I don't like being called African-American.
I've always been pretty fond of being an American. I come from a military family from Texas -- patriotism is required. My appearance is not straight forward, black or white, so people often ask me what I am. Sometimes they ask for my ethnicity, sometimes they ask for my race, but sometimes they ask about my "nationality." My nationality is simple and very straight-forward. I am an American.
I have an American passport. I was born here, and I've lived here for my whole life, just like my grandparent's grandparents. Something interesting yet predictable happens when I respond that I am simply "American." People are not content with that answer, because it does not give the full rundown of the information they seek. What they are asking for is a deeper explanation. Within my definition of myself they seek an answer to the question of what part of America I belong in, which part of America's history my veins flow from. Being a citizen of America has always meant different things for different people, and deep down we all know that.
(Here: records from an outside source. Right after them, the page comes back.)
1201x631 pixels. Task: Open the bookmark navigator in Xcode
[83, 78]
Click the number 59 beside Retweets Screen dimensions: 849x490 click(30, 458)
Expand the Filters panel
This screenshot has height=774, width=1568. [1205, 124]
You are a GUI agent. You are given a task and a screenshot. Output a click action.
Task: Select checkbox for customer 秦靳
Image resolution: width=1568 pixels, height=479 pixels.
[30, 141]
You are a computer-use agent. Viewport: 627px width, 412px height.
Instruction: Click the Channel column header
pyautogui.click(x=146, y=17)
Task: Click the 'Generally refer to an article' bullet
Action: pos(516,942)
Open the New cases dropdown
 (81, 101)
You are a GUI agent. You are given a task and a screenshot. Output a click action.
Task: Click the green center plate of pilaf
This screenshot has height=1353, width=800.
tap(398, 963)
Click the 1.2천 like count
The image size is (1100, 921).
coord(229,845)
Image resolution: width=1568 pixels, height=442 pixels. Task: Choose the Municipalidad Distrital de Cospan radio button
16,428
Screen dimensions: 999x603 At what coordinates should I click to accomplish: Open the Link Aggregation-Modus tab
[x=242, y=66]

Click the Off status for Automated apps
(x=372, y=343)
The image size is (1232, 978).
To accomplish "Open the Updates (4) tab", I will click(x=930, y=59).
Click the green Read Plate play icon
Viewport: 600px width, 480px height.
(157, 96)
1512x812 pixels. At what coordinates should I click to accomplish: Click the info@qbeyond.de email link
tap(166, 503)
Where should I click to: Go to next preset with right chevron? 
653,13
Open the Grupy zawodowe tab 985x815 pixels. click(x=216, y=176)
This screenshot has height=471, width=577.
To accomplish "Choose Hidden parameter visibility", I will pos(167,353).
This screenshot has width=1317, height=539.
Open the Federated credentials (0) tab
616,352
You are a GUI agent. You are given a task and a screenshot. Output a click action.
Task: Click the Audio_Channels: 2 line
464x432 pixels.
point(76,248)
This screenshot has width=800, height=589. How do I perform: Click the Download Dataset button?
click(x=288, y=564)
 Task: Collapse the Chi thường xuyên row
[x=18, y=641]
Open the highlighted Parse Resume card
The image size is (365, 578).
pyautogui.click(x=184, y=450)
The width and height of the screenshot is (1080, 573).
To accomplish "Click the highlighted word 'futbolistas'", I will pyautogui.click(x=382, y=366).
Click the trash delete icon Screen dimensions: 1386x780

Native American. Isn't that redundant? Qualifying the people who were here first. Apparently it is not length of time a person's bloodline has on this land that makes an American, because then we would all have to agree that the only true "Americans" are the native population. So who is American? Who can say, in response to an inquiry about their ethnicity, that they are simply "American," and people accept their answer?
"America" as we now know it began with the Declaration of Independence. We have a constitution, we have amendments and laws, all created for the advancement of the country of Americans. When those foundational structures were created they were made for a particular group of people -- white, anglo-saxon, land-owning men. Over the years the pool expanded a bit, but the general aesthetic of the "American" maintained its potency. The blonde-haired blue-eyed beauty queens and the Barbies that circulate around the globe embody the imagined American ideal. The overwhelmingly white faces we see leading our country, and police forces, the faces we see in movies, in magazines, and on TV -- they are the American ideal. They are the ones at the table, creating the structures, the companies, and laws. The founders of this country were white men, and their families and their descendants are understood to be the "Americans." Never mind a majority of "African-Americans" (black people in America whose ancestors were slaves) are partially descended from white slave-owning men.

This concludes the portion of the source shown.